Within the time period considered in the graph, Melbourne’s wettest month was November (104 mm of rain) whereas Queanbeyan’s wettest month was February (133 mm of rain at Canberra airport).  By comparison, rainfall totals in August 2009 were just 41 mm (Melbourne) and 36 mm (Queanbeyan).

NEW MOVES FOR PLATYPUS

 

The Morwell River rises in Gippsland’s Strzelecki Ranges, flowing north to join the Latrobe River near Moe.  The route taken by its lower course has been dramatically altered on several occasions in the past few decades to accommodate expansion of open-cut coal mines providing fuel to the Latrobe Valley’s power stations.

 

In 2006, International Power (which operates the Hazelwood coal mine and power station) asked the Conservancy to assess how the latest plan to re-direct the Morwell River was likely to affect the platypus living there.

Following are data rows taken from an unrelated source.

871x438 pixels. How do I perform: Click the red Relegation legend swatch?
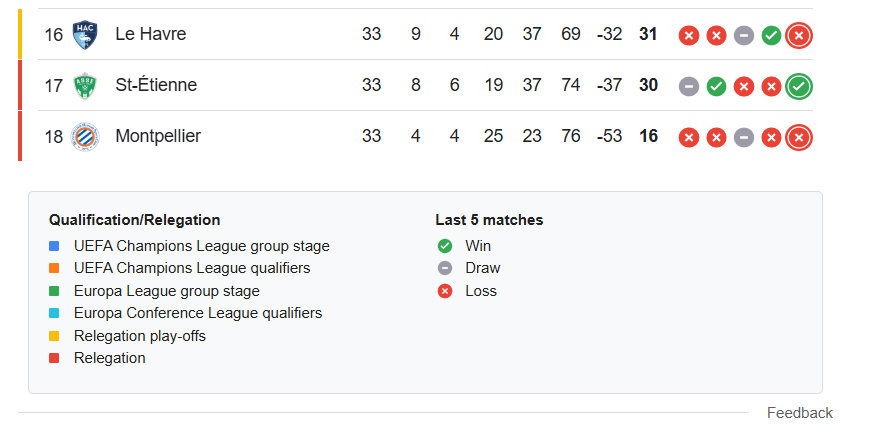click(54, 358)
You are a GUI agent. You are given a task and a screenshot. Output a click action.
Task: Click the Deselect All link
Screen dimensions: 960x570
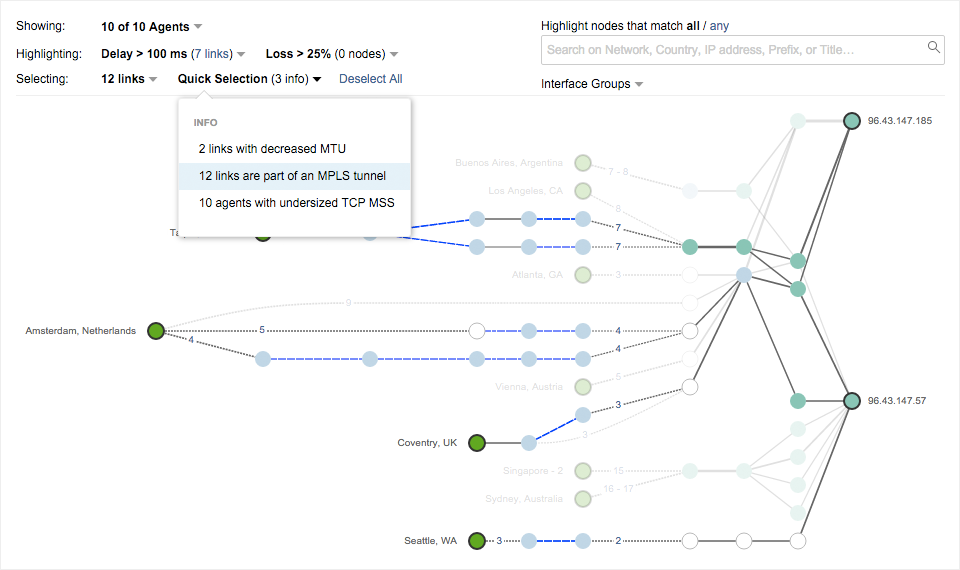coord(370,79)
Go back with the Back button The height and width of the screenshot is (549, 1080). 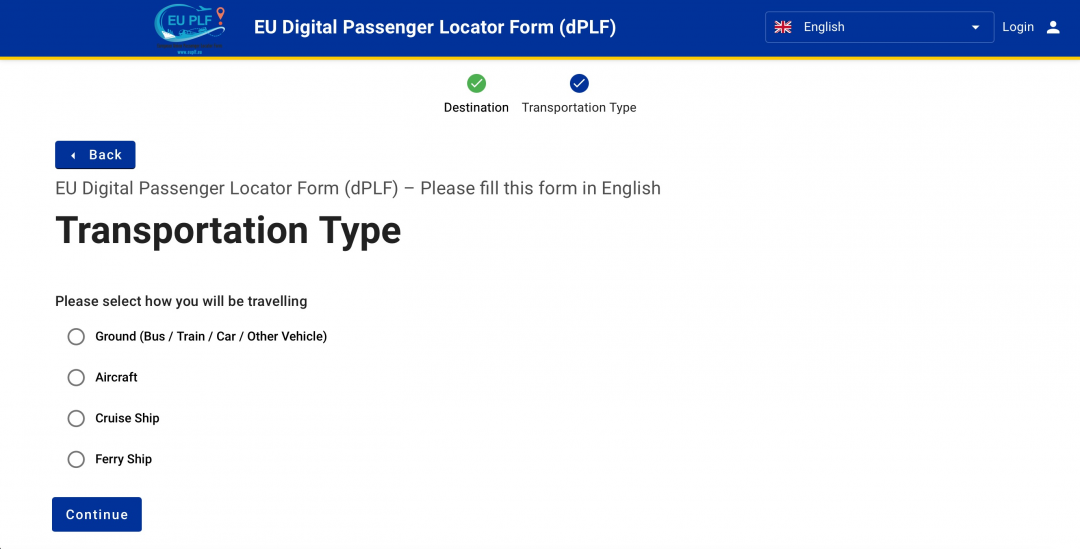[x=95, y=155]
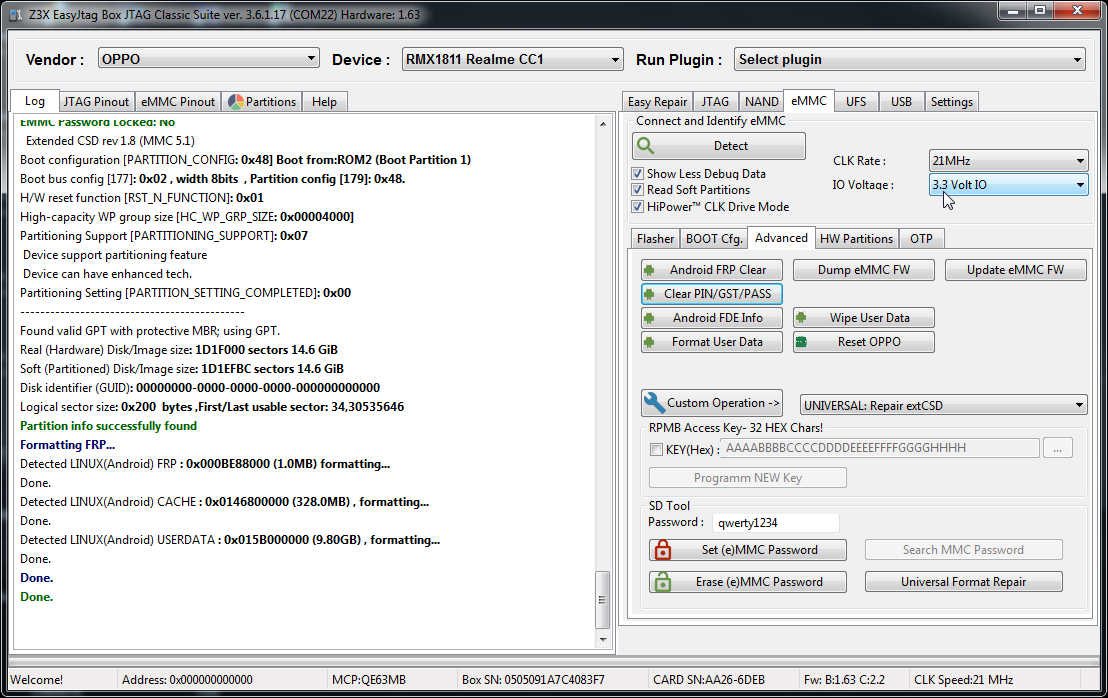Uncheck Read Soft Partitions option
Image resolution: width=1108 pixels, height=698 pixels.
(x=638, y=190)
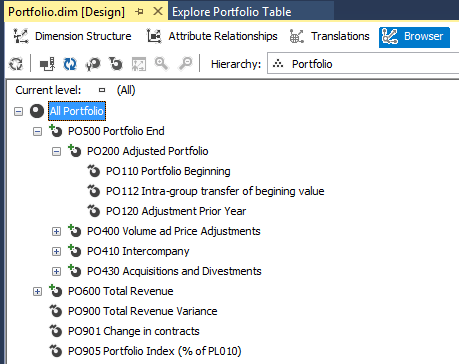Screen dimensions: 459x364
Task: Click the Find Next magnifier icon
Action: pyautogui.click(x=185, y=63)
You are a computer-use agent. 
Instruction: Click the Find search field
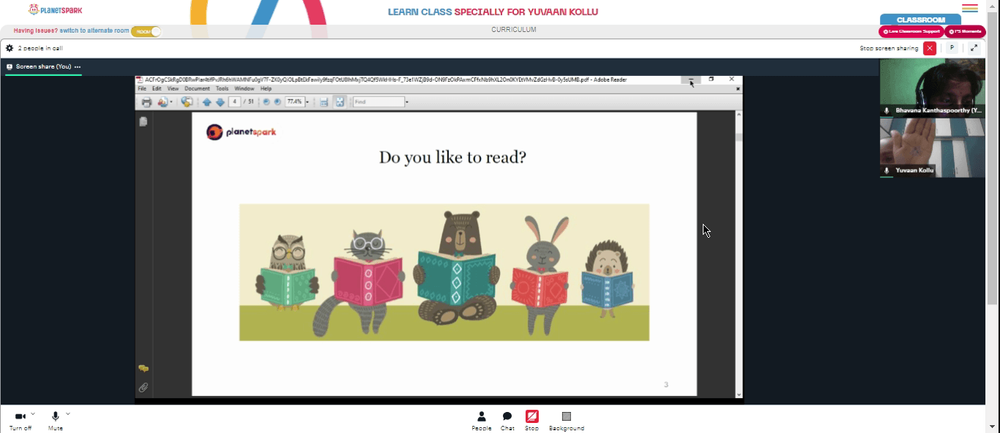click(x=379, y=102)
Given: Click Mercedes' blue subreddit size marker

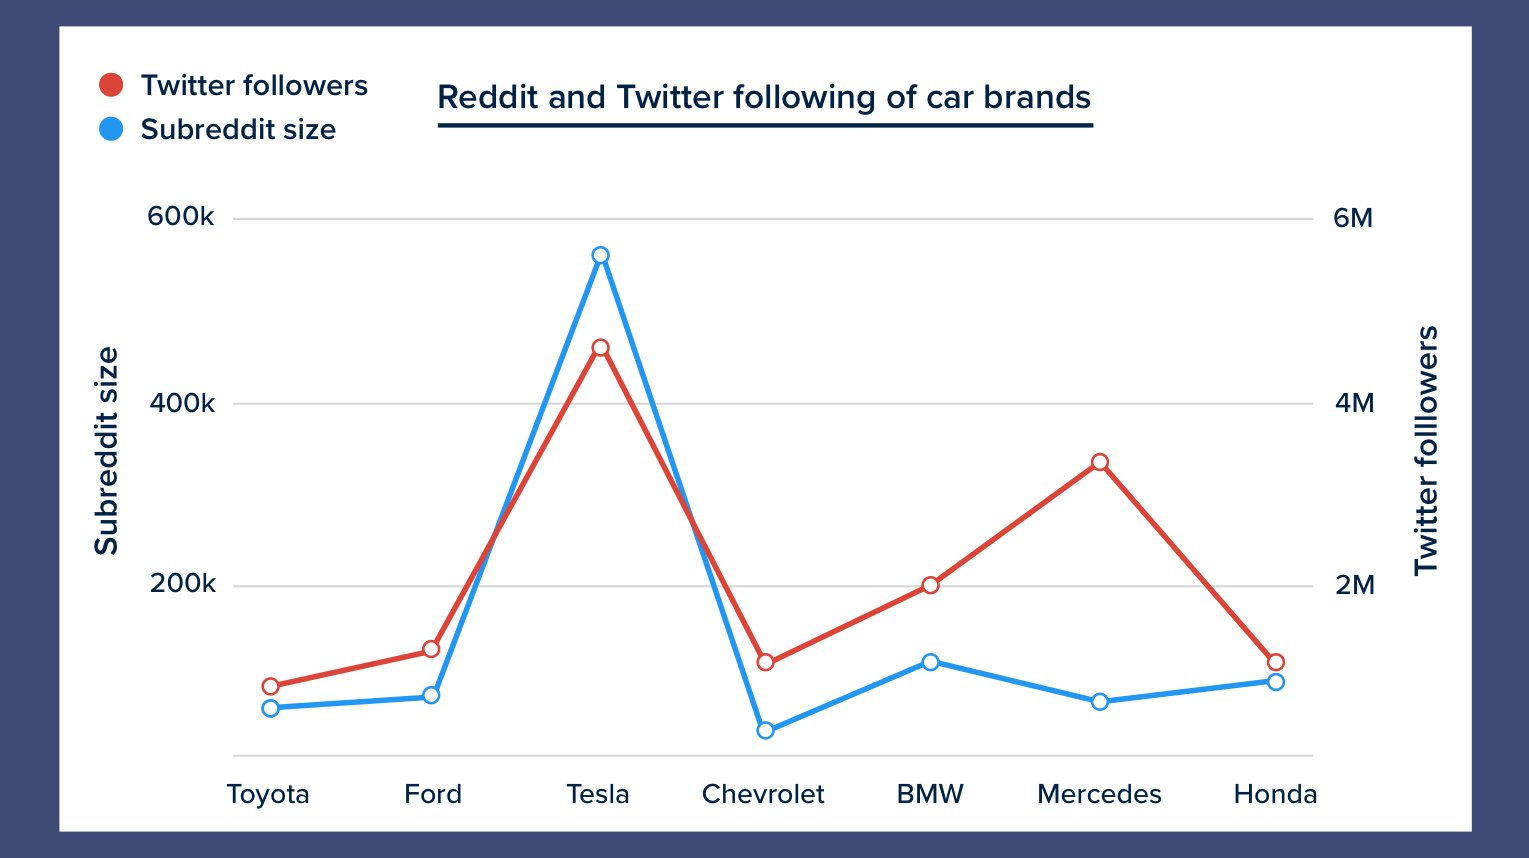Looking at the screenshot, I should click(1100, 702).
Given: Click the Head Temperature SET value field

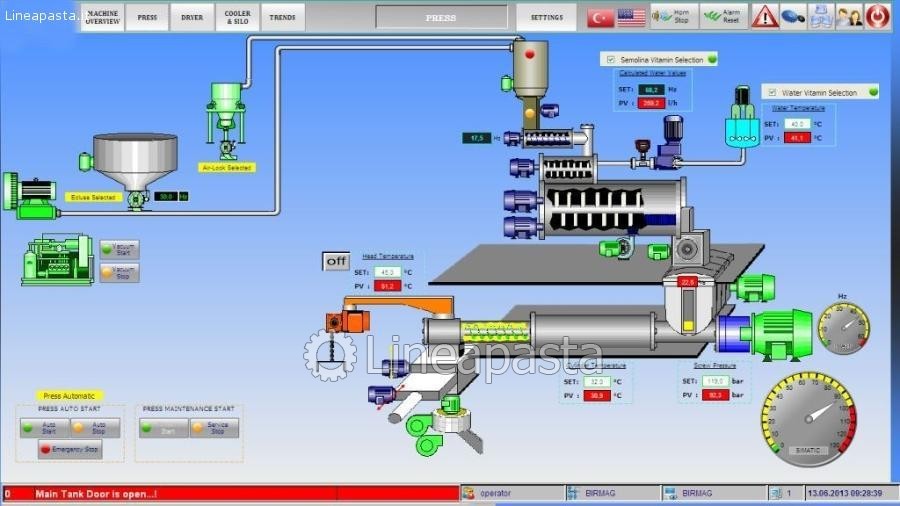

The Conservancy is normally wary of developments which substantially modify or alienate existing platypus habitat.  However, it appeared that this project would actually deliver significant long-term benefits to the Morwell River platypus population.

Firstly, 3 kilometres of badly degraded (willow-infested) river habitat were to be replaced with 11 kilometres of new channel incorporating pools and riffles and supporting indigenous vegetation on the banks.  In addition, a concrete pipe conveying river water for a distance of 3 kilometres underground was to be abandoned.  This was very good news: the tunnel was almost certainly discouraging platypus and potentially other aquatic species from travelling along its length, thereby isolating populations found in the Morwell’s upper reaches.

 

The principal remaining concern was how best to go about moving any platypus still occupying the redundant section of river to the new diversion when it was opened. Translocating any species can be a highly fraught exercise.  Fortunately, in this case the distance involved was very short and translocated animals were therefore predicted to experience minimal stress.  As well, APC staff were able to proceed with some confidence based on knowledge gained by translocating platypus to repopulate Cardinia Creek (e.g. see Ripples no. 30).        

 

The APC estimated that around 5-6 adult platypus were likely to reside in the decommissioned section of the channel.

It was also possible that one or more juveniles might be present, so the timing of the translocation effort had to be scheduled with their specific needs in mind.

 

Most juvenile platypus in Victoria are expected to be weaned by mid-March. The last half of March was accordingly identified as the earliest period when animals could be moved without having to worry about separating mothers from their offspring.  Unfortunately, other practical constraints meant that all natural flow along the Morwell River was due to be diverted into the newly created channel by early February. To avoid the possibility that a run of hot, dry days in February and March could cause the abandoned section of channel to dry up prematurely, a small earthen dam was built at its downstream end just before flow was directed elsewhere.  Happily, this dam functioned perfectly to retain adequate water for platypus until an APC team could set nets at the end of March.

Rescue operations went smoothly, with five platypus (three males and two females) moved without incident to the new section of the Morwell River.  No juveniles were encountered and the females’ physical condition supported the conclusion that they had not reproduced this year.  The APC team was also pleased to move a number of eels, snake-necked turtles and freshwater crayfish that were encountered as by-catch – helping to bolster natural migration of these species into the newly created area of habitat.   

 

Did You Know That...

The platypus has a special network of intertwined veins and arteries in the pelvic region (known as a rete mirabile or “miraculous network”).  This network works as a countercurrent heat exchange system: blood returning to the heart from the legs and tail absorbs warmth from blood travelling out to the limbs, helping a platypus to remain warm even while swimming in cold water for many hours.